## TASK
Collect the lines of the entries where "page" shows up.

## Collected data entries
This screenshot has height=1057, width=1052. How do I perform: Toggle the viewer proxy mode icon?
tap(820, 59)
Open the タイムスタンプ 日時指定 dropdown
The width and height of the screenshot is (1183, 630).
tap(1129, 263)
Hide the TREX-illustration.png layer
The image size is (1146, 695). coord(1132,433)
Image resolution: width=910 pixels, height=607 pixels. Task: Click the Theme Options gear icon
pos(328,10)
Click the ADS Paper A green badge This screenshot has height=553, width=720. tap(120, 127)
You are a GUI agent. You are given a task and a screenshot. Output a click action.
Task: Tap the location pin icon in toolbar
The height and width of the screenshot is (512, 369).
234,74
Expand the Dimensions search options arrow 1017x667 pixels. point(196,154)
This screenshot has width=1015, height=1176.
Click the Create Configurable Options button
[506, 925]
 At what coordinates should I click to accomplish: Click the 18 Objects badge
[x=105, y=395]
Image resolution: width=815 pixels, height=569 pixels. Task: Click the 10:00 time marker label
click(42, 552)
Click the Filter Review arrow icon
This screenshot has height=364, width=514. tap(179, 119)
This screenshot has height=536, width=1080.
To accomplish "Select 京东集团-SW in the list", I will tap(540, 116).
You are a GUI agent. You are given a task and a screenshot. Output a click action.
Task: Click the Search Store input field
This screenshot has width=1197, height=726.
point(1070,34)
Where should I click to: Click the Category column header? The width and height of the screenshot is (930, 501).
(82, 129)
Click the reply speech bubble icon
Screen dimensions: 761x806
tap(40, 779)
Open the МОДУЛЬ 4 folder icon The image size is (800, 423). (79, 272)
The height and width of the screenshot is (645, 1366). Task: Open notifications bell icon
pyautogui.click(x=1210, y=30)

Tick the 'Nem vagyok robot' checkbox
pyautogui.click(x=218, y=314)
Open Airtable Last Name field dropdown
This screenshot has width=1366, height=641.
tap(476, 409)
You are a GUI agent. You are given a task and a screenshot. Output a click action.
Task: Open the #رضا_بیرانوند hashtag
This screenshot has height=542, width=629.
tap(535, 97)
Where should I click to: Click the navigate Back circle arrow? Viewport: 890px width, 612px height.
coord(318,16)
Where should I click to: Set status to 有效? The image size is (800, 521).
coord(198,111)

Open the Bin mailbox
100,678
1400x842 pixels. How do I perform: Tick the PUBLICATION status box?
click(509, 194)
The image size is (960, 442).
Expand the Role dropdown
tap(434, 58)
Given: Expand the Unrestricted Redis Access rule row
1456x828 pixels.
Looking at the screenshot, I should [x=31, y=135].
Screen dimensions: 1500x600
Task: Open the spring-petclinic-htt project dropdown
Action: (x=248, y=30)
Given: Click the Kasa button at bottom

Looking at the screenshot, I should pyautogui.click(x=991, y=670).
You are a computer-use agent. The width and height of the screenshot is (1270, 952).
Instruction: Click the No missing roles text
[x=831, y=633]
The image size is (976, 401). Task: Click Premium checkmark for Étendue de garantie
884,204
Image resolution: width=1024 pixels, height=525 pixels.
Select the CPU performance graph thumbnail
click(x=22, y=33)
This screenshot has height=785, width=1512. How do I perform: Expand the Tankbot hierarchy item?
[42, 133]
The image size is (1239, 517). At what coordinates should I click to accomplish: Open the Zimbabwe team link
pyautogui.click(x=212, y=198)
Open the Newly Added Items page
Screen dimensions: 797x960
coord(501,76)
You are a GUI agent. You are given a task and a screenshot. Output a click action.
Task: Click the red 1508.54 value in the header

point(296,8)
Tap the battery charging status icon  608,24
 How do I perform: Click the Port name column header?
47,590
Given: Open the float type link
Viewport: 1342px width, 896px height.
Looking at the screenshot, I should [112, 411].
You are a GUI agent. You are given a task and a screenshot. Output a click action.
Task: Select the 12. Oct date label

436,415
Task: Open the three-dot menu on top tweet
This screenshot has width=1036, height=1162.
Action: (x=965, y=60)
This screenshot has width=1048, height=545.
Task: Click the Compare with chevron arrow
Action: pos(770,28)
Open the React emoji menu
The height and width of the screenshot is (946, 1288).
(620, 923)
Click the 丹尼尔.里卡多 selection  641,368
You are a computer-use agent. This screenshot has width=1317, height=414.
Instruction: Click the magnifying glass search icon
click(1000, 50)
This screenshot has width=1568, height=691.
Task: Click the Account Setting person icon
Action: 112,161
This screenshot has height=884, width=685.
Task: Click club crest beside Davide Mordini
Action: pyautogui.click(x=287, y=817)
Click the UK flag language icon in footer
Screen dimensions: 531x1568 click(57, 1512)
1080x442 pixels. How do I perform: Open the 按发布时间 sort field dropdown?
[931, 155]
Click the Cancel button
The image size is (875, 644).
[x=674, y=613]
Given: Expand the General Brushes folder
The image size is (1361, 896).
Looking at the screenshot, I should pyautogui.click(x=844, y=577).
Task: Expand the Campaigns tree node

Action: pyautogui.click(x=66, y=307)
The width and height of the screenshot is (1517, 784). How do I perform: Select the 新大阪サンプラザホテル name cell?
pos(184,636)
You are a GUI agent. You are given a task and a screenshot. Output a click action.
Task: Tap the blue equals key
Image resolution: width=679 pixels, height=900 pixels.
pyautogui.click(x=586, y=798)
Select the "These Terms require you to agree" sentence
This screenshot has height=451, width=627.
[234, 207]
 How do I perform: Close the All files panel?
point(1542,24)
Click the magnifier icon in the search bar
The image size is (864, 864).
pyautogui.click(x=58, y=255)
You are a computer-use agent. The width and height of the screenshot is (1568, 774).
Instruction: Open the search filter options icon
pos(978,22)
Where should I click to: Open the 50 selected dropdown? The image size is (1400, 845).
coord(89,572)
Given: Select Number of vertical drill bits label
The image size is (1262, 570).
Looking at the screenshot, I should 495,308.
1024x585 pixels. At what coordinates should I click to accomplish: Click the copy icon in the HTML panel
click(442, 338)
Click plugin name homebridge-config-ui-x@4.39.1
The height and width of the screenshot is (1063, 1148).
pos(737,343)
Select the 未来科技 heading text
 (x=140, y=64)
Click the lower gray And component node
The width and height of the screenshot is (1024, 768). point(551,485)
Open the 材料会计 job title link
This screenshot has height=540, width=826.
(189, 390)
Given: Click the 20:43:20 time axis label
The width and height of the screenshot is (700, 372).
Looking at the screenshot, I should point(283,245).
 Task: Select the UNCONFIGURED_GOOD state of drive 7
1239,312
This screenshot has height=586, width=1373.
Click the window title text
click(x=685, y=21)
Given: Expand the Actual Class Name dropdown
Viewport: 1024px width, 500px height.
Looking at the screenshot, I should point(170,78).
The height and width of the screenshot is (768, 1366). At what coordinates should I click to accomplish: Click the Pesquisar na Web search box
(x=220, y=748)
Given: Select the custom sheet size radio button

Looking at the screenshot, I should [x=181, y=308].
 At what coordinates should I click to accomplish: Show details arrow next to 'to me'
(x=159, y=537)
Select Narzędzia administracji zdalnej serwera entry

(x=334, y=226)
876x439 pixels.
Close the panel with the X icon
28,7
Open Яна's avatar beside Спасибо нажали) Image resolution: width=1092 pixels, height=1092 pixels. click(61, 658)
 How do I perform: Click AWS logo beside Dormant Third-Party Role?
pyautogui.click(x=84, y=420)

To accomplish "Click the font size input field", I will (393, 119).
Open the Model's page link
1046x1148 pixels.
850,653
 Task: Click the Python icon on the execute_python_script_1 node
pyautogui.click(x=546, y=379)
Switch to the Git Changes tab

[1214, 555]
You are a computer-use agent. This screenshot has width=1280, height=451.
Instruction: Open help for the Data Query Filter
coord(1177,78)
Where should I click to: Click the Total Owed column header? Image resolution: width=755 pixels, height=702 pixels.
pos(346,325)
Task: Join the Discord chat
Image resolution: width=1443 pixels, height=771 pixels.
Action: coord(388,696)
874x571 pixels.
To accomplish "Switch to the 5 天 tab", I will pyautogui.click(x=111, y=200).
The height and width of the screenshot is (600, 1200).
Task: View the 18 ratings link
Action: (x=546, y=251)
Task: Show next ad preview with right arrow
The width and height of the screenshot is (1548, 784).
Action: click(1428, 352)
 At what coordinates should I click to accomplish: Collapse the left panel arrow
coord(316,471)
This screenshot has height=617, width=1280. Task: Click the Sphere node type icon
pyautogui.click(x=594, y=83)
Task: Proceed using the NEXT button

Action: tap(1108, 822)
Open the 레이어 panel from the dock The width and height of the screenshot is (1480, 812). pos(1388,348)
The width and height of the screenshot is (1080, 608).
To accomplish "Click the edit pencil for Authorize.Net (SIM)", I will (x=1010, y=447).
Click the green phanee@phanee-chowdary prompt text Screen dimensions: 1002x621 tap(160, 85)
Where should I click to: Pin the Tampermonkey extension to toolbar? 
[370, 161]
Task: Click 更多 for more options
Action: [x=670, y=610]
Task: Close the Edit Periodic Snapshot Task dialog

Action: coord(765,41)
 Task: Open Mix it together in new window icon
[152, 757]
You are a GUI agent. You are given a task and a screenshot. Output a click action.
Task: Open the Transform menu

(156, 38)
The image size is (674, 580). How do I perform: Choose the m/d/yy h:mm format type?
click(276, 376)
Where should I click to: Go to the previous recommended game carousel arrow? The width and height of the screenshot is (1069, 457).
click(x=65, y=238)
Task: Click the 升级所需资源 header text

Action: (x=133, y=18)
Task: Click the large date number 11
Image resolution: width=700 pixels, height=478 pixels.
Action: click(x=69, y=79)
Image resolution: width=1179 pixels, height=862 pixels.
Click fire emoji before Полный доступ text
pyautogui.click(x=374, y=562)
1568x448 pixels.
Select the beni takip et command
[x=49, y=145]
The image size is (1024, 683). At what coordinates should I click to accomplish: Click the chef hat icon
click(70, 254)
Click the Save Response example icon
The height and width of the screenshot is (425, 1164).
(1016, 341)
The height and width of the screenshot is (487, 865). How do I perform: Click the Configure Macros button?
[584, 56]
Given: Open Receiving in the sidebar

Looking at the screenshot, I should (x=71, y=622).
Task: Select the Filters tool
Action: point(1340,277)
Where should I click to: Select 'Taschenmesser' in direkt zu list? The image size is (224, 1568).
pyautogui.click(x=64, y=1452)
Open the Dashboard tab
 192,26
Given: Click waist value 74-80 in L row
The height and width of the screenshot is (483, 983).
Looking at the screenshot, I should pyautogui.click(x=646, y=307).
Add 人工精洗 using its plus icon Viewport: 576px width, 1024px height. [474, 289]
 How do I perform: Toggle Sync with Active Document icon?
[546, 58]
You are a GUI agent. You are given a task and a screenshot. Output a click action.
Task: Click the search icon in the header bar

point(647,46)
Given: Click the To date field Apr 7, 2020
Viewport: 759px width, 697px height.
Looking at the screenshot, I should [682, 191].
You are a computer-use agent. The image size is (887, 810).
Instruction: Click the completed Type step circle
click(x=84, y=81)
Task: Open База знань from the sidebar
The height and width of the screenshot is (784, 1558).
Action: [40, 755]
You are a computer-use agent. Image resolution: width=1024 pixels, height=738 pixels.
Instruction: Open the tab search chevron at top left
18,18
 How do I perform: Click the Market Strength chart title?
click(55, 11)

## PROBLEM SOLUTION
Open the Newly Added Items page
Open the Model's page link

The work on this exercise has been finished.